FORCE MAJEURE - EVERY EFFORT WILL BE MADE TO CARRY OUT ANY CONTRACT BASED ON THE QUOTATION BUT THE DUE PERFORMANCE OF IT WILL BE SUBJECT TO
VARIATION OR CANCELLATION OWING TO FORCE MAJURE,
WHICH TERM WILL BE DEEMED TO INCLUDE BUT SHALL NOT BE LIMITED TO ANY ACT OF GOD, WAR, STRIKE, LOCK-OUT, FIRE, FLOOD, DROUGHT,
RIOT, CIVIL COMMOTION, RESTRICTION BY
GOVERMENT OR OTHER COMPETENT AUTHORITY, ANY NATURAL OR ACCIDENTAL DISASTER, INDUSTRIAL DISPUTE OR ANY BREAKDOWNS OF MACHINERY
OR ANY OTHER CAUSE BEYOND THE COMPANY'S
CONTROL OR OWING TO THE COMPANY'S INABILITY TO PROCURE MATERIALS OR ARTICLES DUE TO ANY OF THE FOREGOING CAUSES.

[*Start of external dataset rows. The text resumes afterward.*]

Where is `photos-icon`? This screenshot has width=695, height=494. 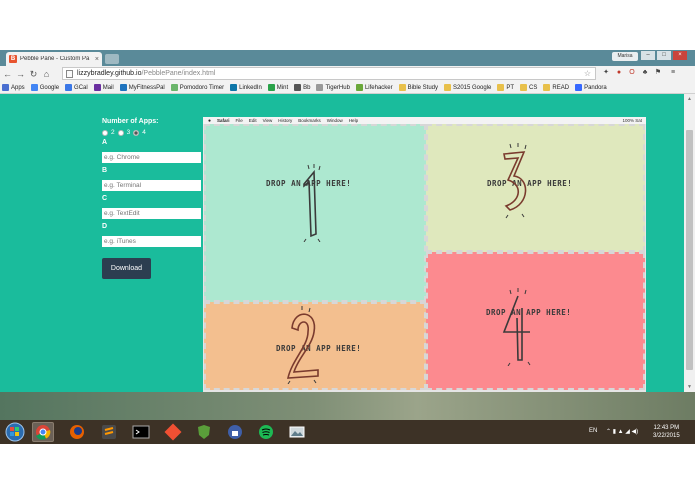 photos-icon is located at coordinates (297, 432).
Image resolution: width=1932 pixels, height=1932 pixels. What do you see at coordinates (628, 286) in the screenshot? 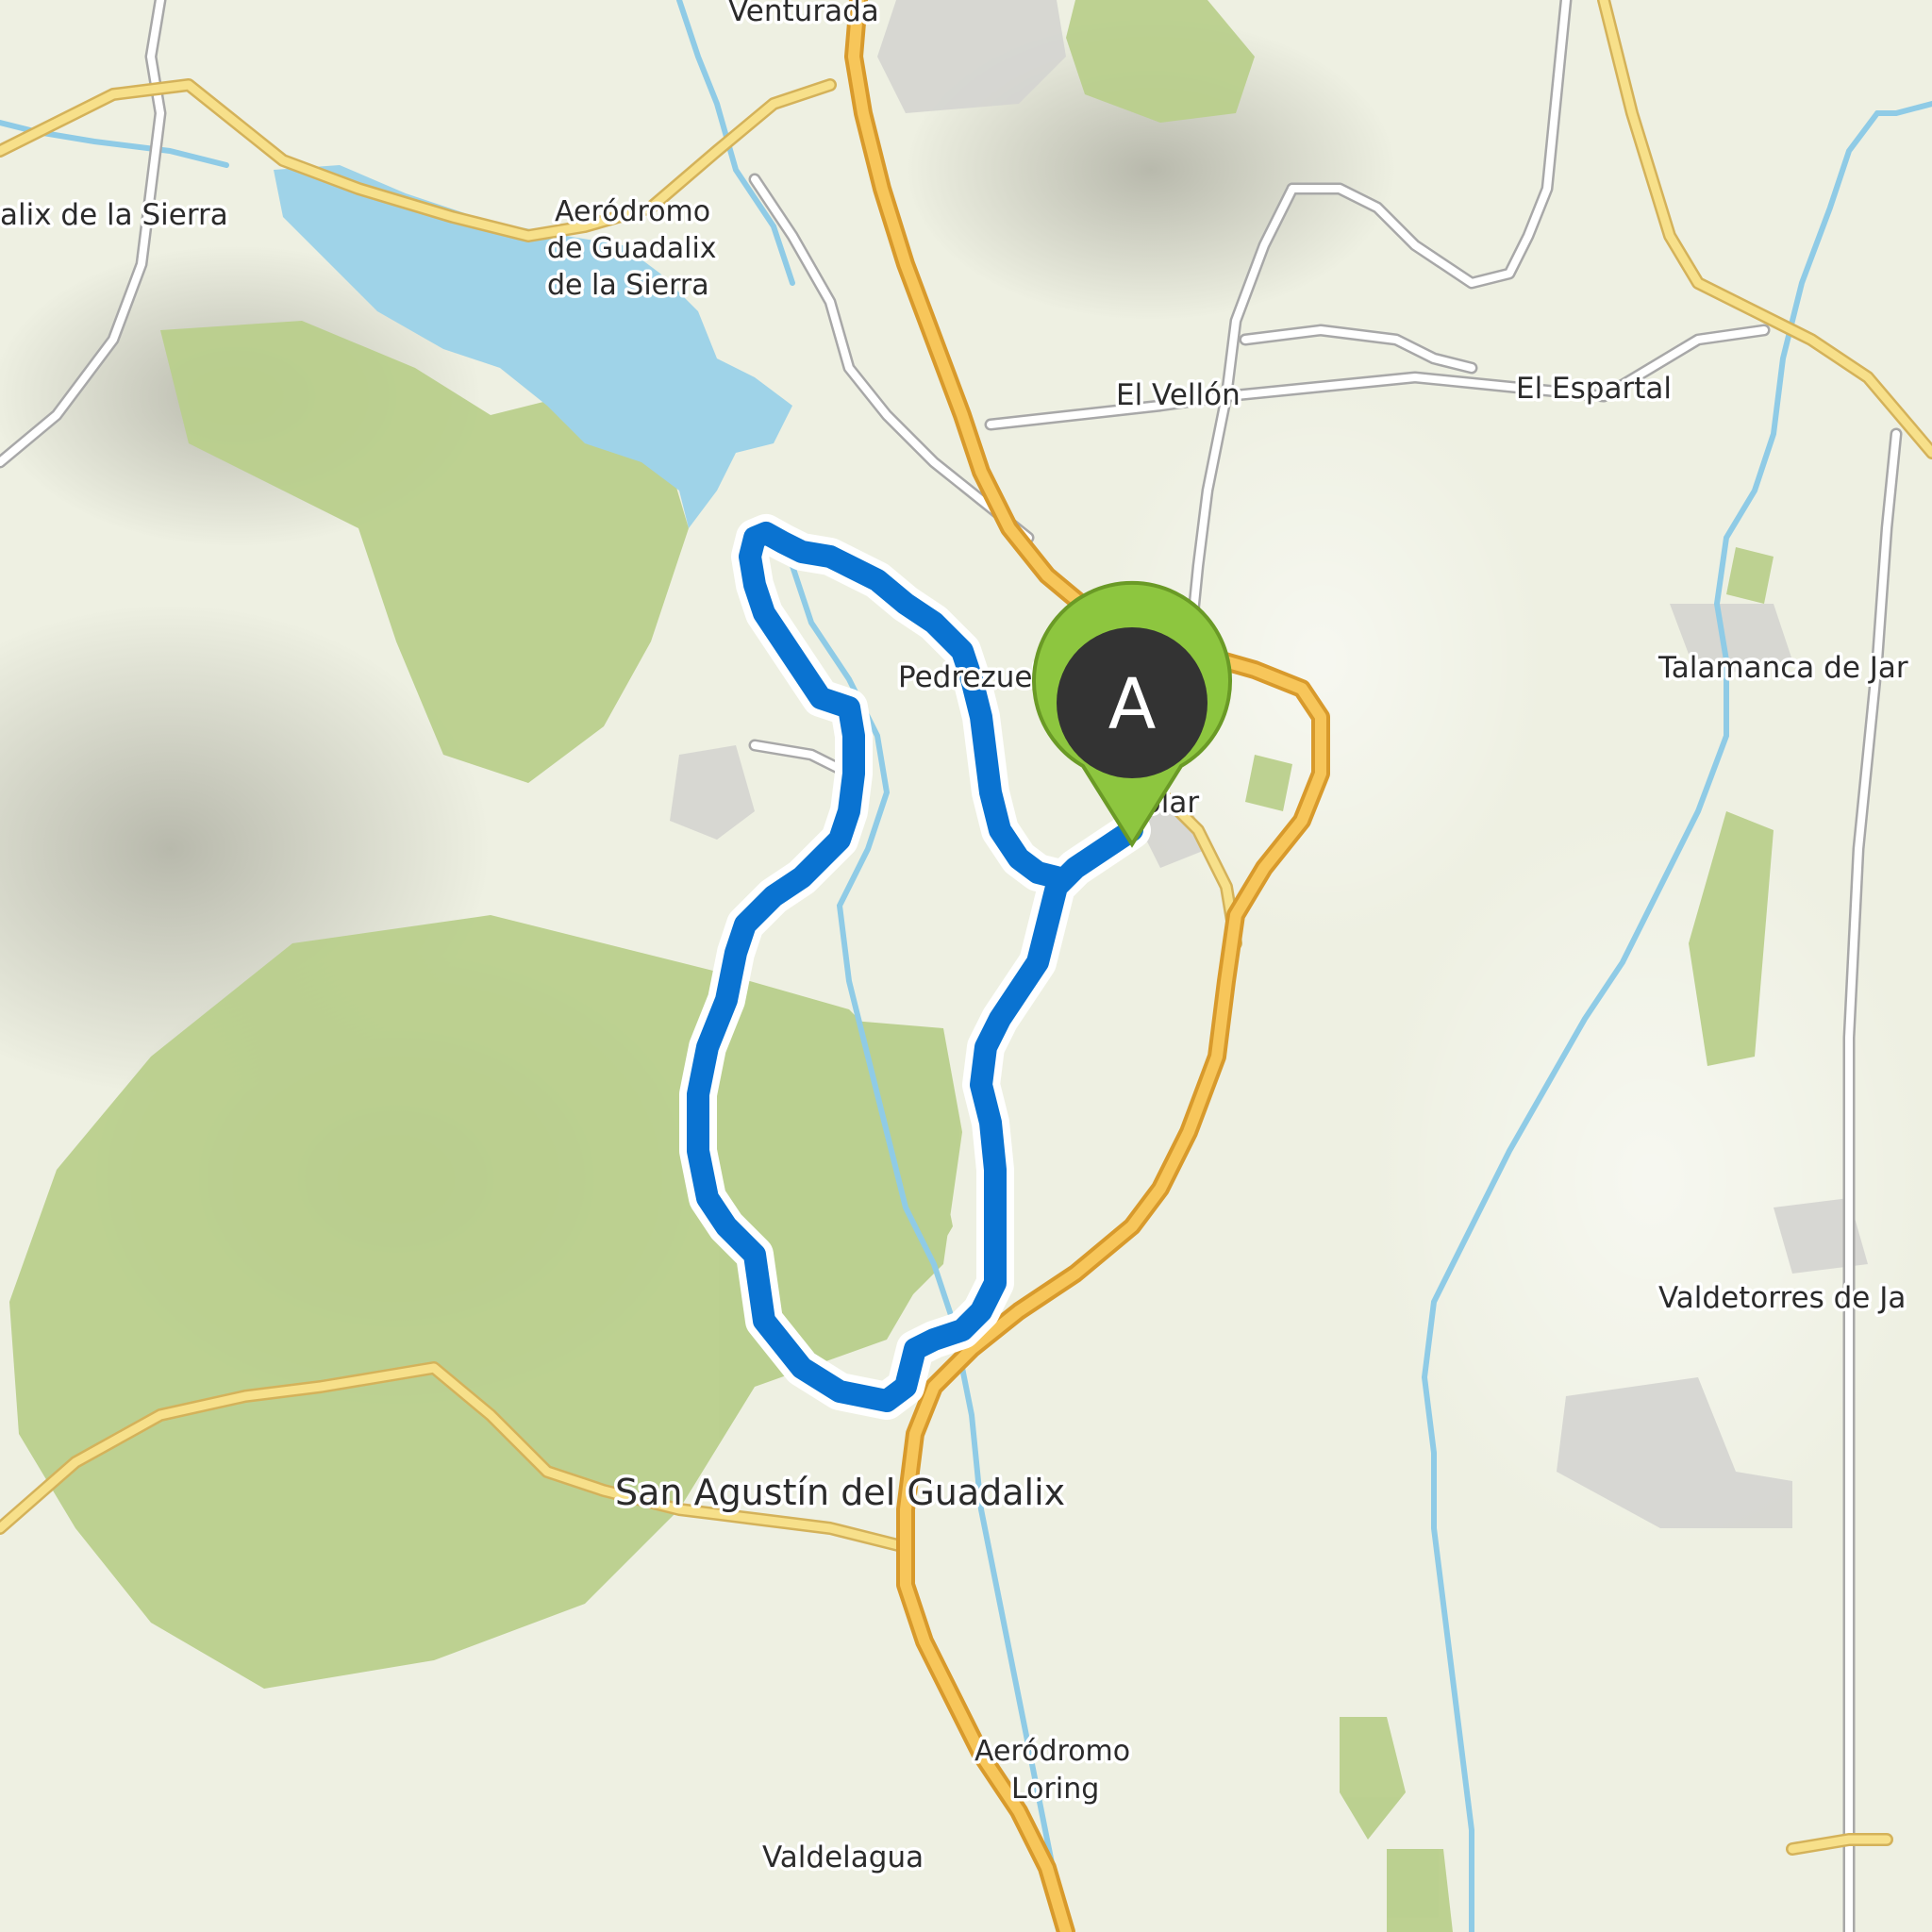
I see `label-aerodromo-guadalix-line3: de la Sierra` at bounding box center [628, 286].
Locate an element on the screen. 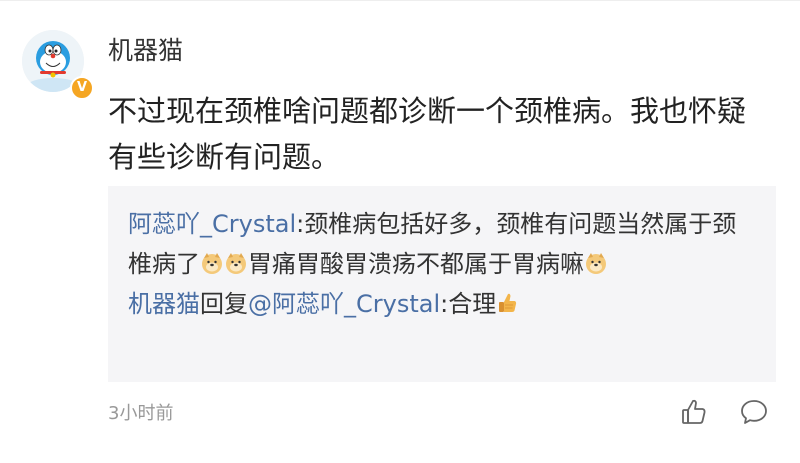  user-avatar: V is located at coordinates (58, 66).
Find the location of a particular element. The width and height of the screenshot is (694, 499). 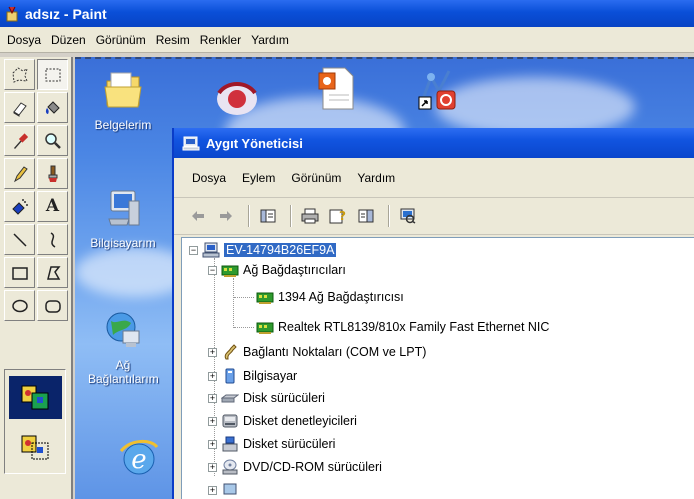

device-manager-menu-bar: Dosya Eylem Görünüm Yardım is located at coordinates (434, 178).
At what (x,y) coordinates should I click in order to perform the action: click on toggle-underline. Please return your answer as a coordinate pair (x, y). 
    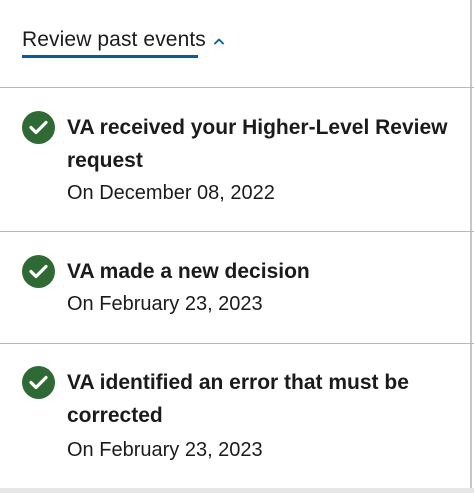
    Looking at the image, I should click on (110, 56).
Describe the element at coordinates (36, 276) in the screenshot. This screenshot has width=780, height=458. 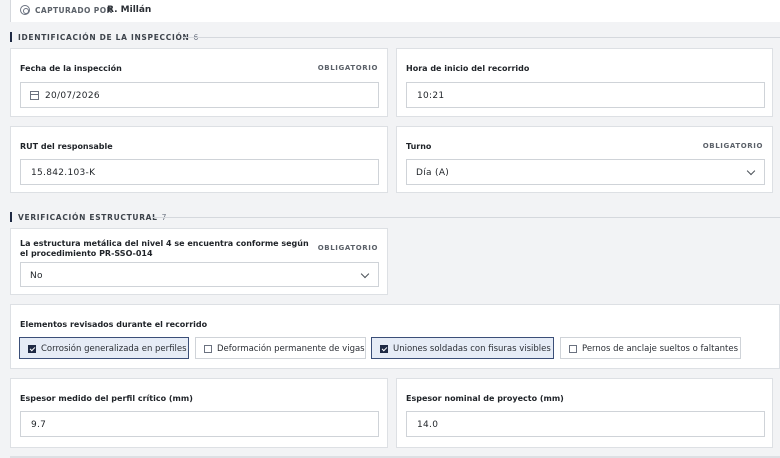
I see `conforme-value: No` at that location.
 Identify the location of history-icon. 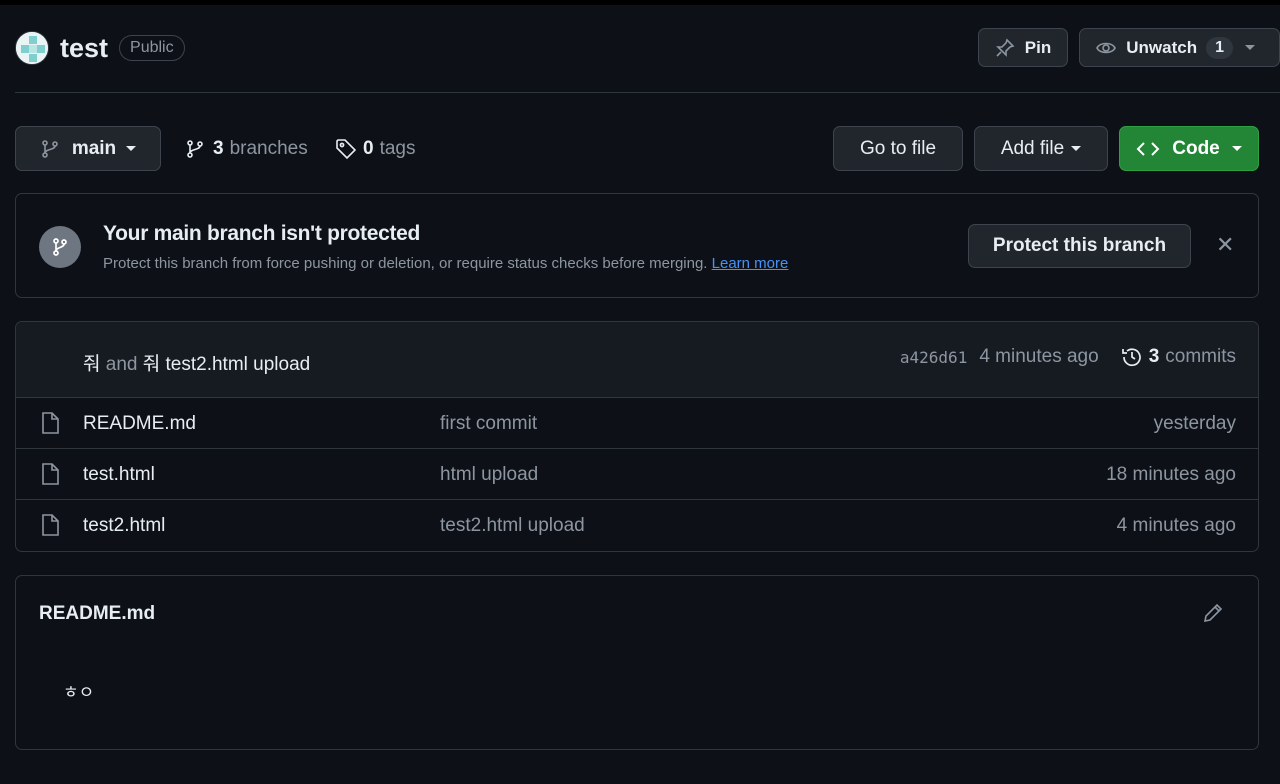
(1131, 358).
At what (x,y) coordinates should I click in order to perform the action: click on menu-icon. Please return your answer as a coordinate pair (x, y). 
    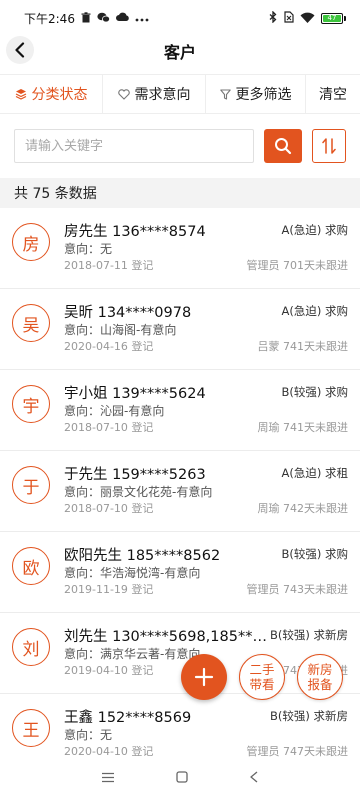
    Looking at the image, I should click on (108, 778).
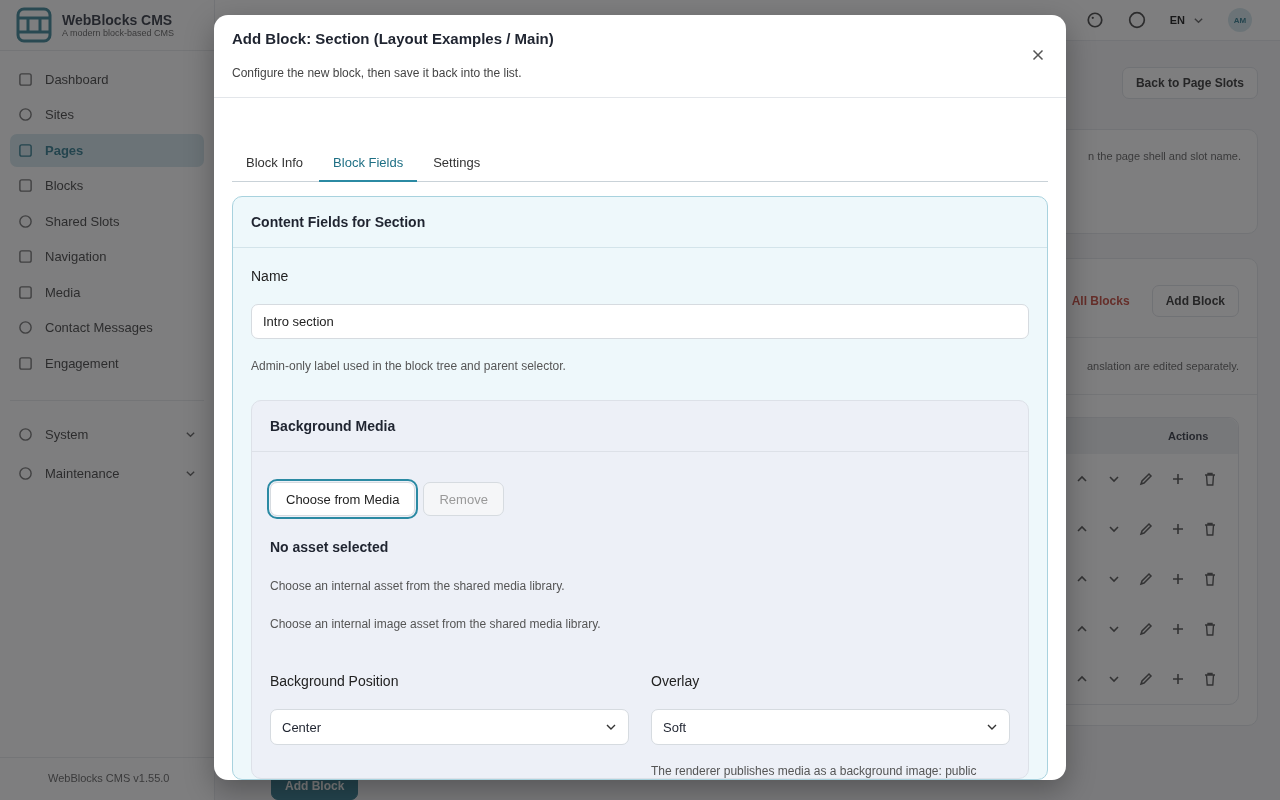 This screenshot has height=800, width=1280. Describe the element at coordinates (1195, 301) in the screenshot. I see `add-block-button: Add Block` at that location.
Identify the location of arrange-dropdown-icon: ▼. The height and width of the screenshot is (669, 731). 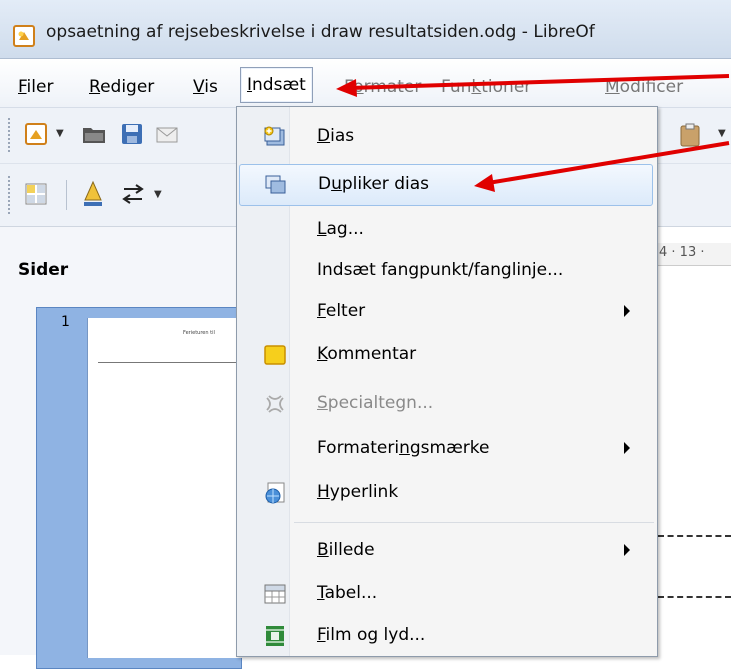
(158, 194).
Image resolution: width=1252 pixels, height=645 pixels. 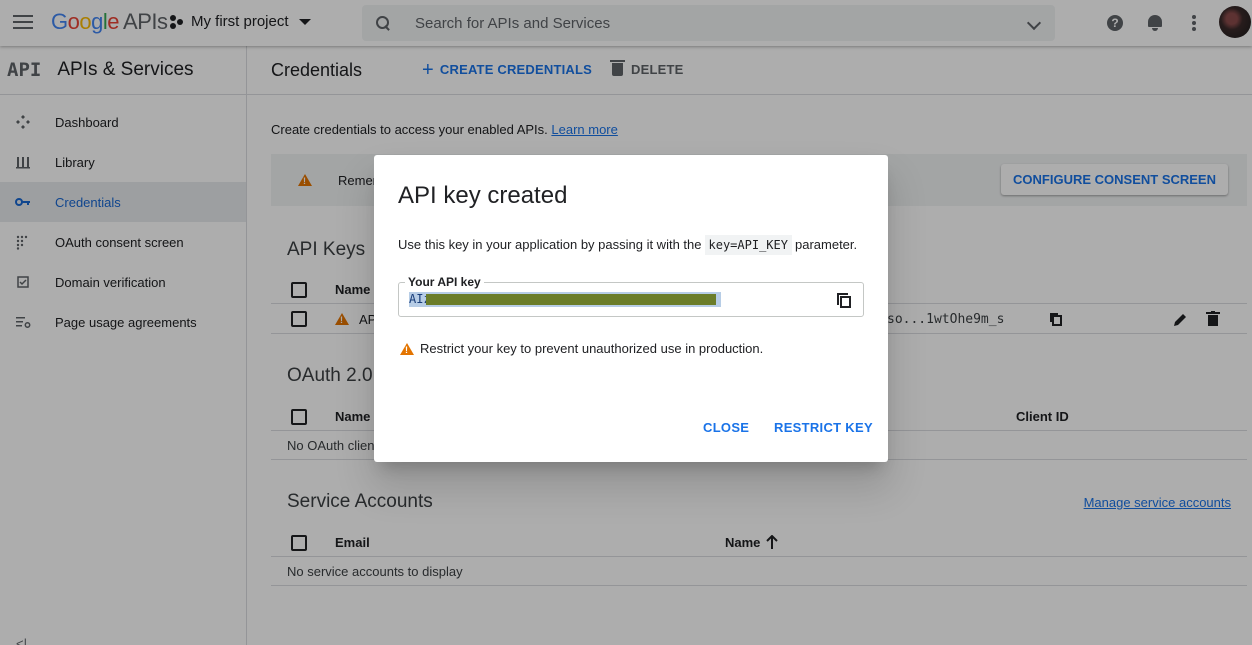 I want to click on restrict-key-button: RESTRICT KEY, so click(x=824, y=428).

MISCELLANEOUS - (A) IF ANY OF THESE CONDITIONS OR ANY PART OF ONE OF THESE CONDITIONS IS RENDERD VOID BY ANY LEGISLATION TO WHICH IT IS SUBJECT IT
SHALL BE VOID TO THAT EXTENT AND NO FURTHER, IF
ANY OF THESE CONDITIONS OR ANY PART OF THESE CONDITIONS IS RENDERD UNENFORCEABLE BY ANY LEGISLATION TO WHICH IT IS SUBJECT IT SHALL
BE ENFORCEABLE TO THE EXTENT THAT IT IS NOT FAIR
OR REASONABLE TO ALLOW RELIANCE ON SUCH A CONDITION OR PART THEREOF, BUT NO FURTHER.
(B) A WAIVER BY EITHER PARTY OF ANY OF THE TERMS AND CONDITIONS OF THIS CONTRACT AND / OR ANY BREACH THEREOF SHALL APPLY ONLY TO
THE PARTICULAR INSTANCE OR INSTANCES IN WHICH
SUCH WAIVER OCCURS AND SHALL NOT EFFECT OR IMPAIR FURTHER CONTINUANCE IN FORCE OF SUCH TERMS AND CONDITIONS, OR THE RIGHT OF EITHER
PARTY TO AVAIL ITSELF OF SUCH TERMS AND
CONDITIONS UPON ANY SUBSEQUENT BREACH OR BREACHES THEREOF.
GOVERNING LAW - THIS CONTRACT SHALL BE GOVERNED AND CONSTRUCTED IN ACCORDANCE WITH THE LAWS OF ENGLAND AND THE BUYER AGREES TO SUBMIT TO
THE JURISDICTION OF THE ENGLISH COURTS.